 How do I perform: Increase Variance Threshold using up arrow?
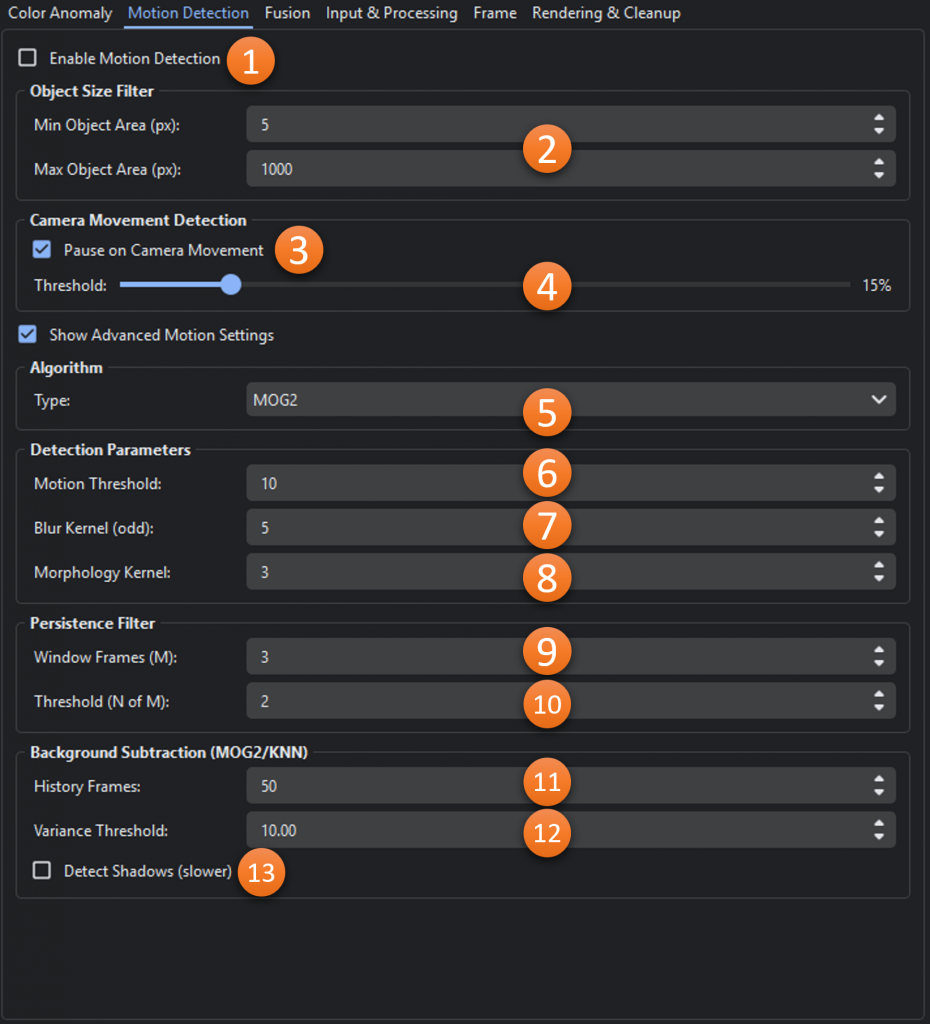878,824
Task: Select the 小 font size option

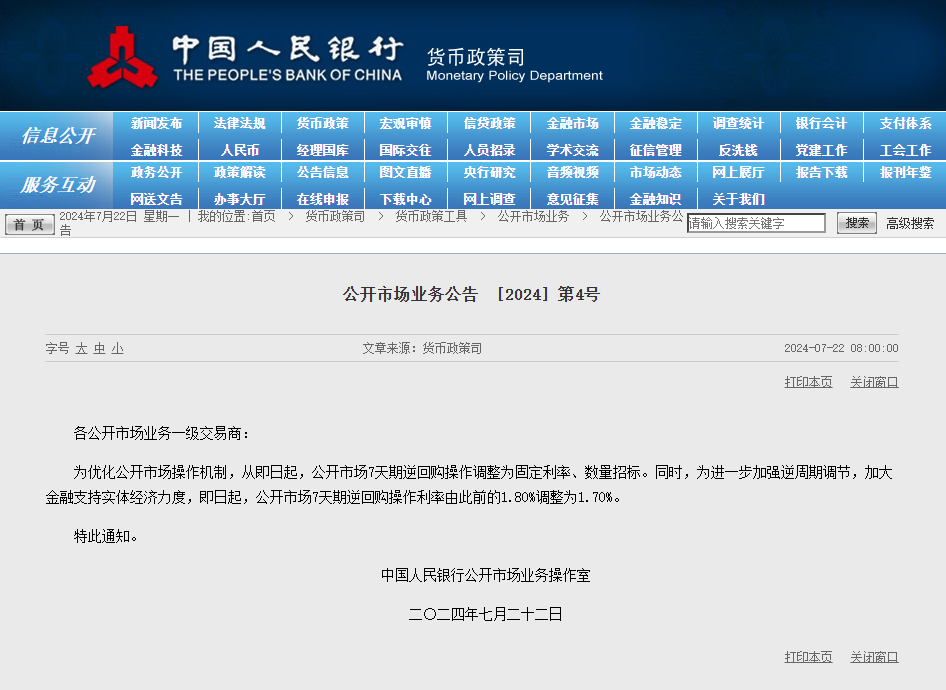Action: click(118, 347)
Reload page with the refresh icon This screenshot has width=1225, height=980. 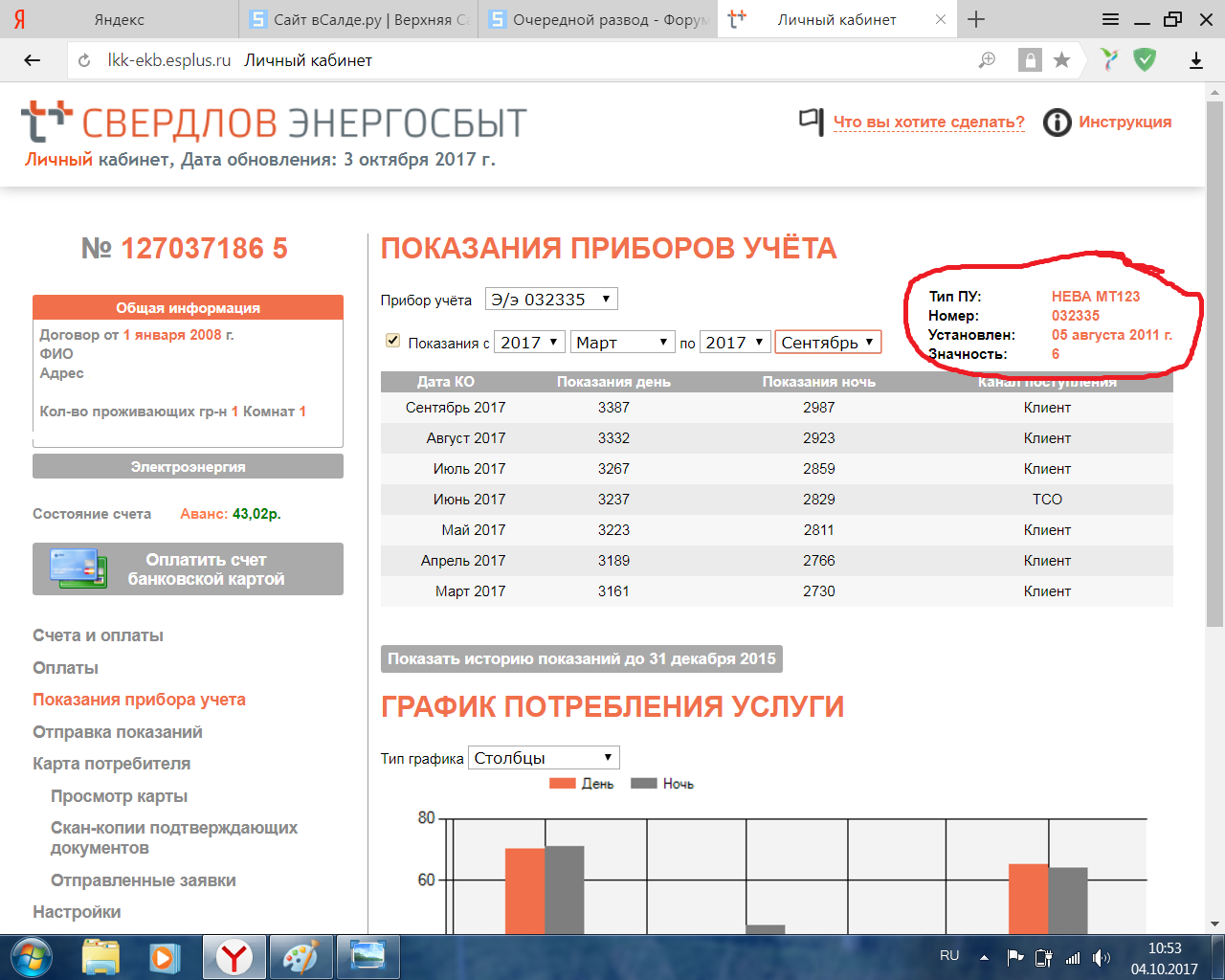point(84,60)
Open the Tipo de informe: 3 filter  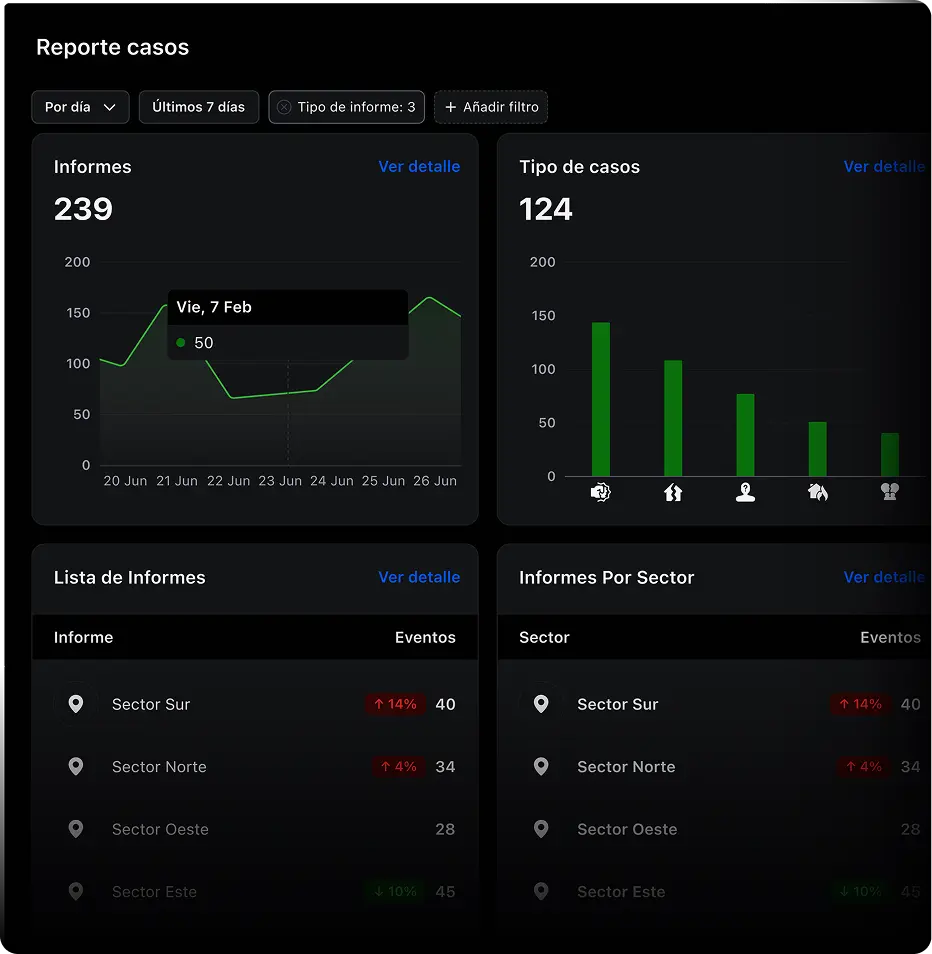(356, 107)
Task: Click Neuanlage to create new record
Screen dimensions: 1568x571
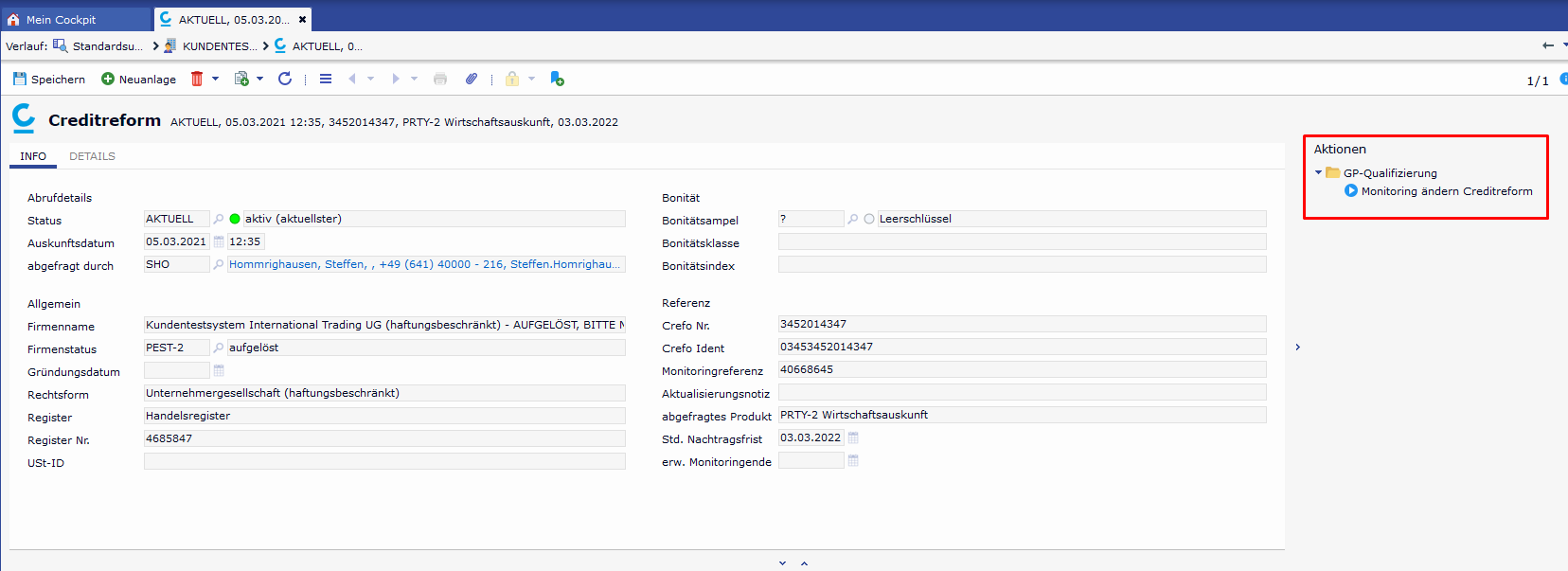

---

Return only what lies between the line containing "Task: Click Neuanlage to create new record" and the last line of the listing, those two lines included, exactly as written and with no pictures.

Task: Click Neuanlage to create new record
Screen dimensions: 1568x571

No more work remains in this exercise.